6) Now, let’s take a look at the secretary. She’s snoopy. In fact, she’s really snoopy. I’d say she was the snoopiest secretary I’ve ever seen in a movie. Not only that, but when she snoops, she usually gets caught. So how does she act when she gets caught snooping? Why, she acts guilty as hell. Despite all this, her employer the professor (who is usually the one who catches her snooping) keeps her on, though he does vaguely threaten her with a spear gun at one point. Conclusion: this professor isn’t one of the brightest stars in the sky himself.

7) Where did the professor get the spear gun? Why, from his handy dandy spear gun wall display in his main office, all of them loaded and ready for use. If I were the secretary, I’d be pretty worried about this; after all, not only does she get vaguely threatened with a spear gun by her boss, she also gets more explicitly threatened with one of the spear guns by the would-be spy. Maybe somebody should lock up those spear guns…

8) Now let’s take a look at that would-be spy. He’s supposed to find out the secrets the professor is hiding so he can sell them to a foreign country. His brilliant plan to acquire these secrets consists of one and only one strategy; to try to convince the secretary to let him into the professor’s locked laboratory. Far be it from me to advise anyone to take up a life of crime, but if this guy had taken up breaking and entering, and learned how to pick a lock, he just might have opened up his options a bit.

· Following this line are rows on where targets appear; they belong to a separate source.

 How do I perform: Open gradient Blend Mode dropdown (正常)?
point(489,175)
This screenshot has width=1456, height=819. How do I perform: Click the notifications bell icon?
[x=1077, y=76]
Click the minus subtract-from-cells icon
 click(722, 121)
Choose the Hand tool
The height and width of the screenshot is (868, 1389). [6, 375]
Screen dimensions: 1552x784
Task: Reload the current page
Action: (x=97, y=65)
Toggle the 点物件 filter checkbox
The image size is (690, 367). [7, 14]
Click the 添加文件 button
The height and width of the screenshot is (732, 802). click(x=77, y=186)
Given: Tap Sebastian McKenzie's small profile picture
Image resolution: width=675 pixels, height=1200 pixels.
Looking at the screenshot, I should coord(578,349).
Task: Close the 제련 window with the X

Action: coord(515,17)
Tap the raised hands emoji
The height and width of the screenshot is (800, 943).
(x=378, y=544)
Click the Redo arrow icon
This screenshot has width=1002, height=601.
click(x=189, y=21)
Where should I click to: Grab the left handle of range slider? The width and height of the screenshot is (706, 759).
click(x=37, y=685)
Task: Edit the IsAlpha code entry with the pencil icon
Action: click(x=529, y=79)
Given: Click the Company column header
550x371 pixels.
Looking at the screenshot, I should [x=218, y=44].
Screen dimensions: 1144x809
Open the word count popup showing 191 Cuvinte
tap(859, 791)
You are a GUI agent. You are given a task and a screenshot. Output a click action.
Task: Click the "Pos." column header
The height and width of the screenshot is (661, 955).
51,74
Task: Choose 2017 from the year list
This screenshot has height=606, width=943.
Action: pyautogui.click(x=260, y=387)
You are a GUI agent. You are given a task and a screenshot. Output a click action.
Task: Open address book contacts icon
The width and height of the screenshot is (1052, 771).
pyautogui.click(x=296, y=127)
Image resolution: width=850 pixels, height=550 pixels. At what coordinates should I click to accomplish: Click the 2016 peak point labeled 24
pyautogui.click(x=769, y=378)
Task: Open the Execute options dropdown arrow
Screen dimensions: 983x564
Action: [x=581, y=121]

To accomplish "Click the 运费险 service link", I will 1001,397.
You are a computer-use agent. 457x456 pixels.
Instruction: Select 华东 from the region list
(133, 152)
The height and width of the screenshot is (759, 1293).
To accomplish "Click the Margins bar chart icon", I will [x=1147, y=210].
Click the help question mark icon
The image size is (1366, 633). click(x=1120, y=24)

9) The investigators first meet the would-be spy when they hear him moving in the bushes while they’re looking at the body of the fisherman. They find him carrying (you guessed it) a spear gun. He claims that he was going to go out diving, though he is neither wearing a diving outfit nor carrying one. They ask him why he’s going diving so late at night during one of the most brightly lit scenes in the whole movie.

When some more bodies are discovered on the beach, the spy shoots a spear at one of the investigators. Up to this point, the spy really hasn’t done anything illegal; the bodies on the beach are the result of monster attacks. So why does this spy insist on trying to kill the investigators, especially with a weapon that is easily traceable (that board in the professor’s office), that he’s been seen carrying, and that leaves behind ammunition large enough to leave fingerprints? My guess is that he’s so incompetent at trying to get the professor’s secrets that he needs to do something to justify his existence. Conclusion: compared to this guy, the professor and the scientist come across as geniuses.

10) At least one person actually dies from a spear attack in this movie. They are shot at from their right side, and the spear ends up sticking squarely in their back. I didn’t know that spearguns shot with that much of a curve.

Conclusion: This is one of those movies where it’s best not to think too hard about what’s going on.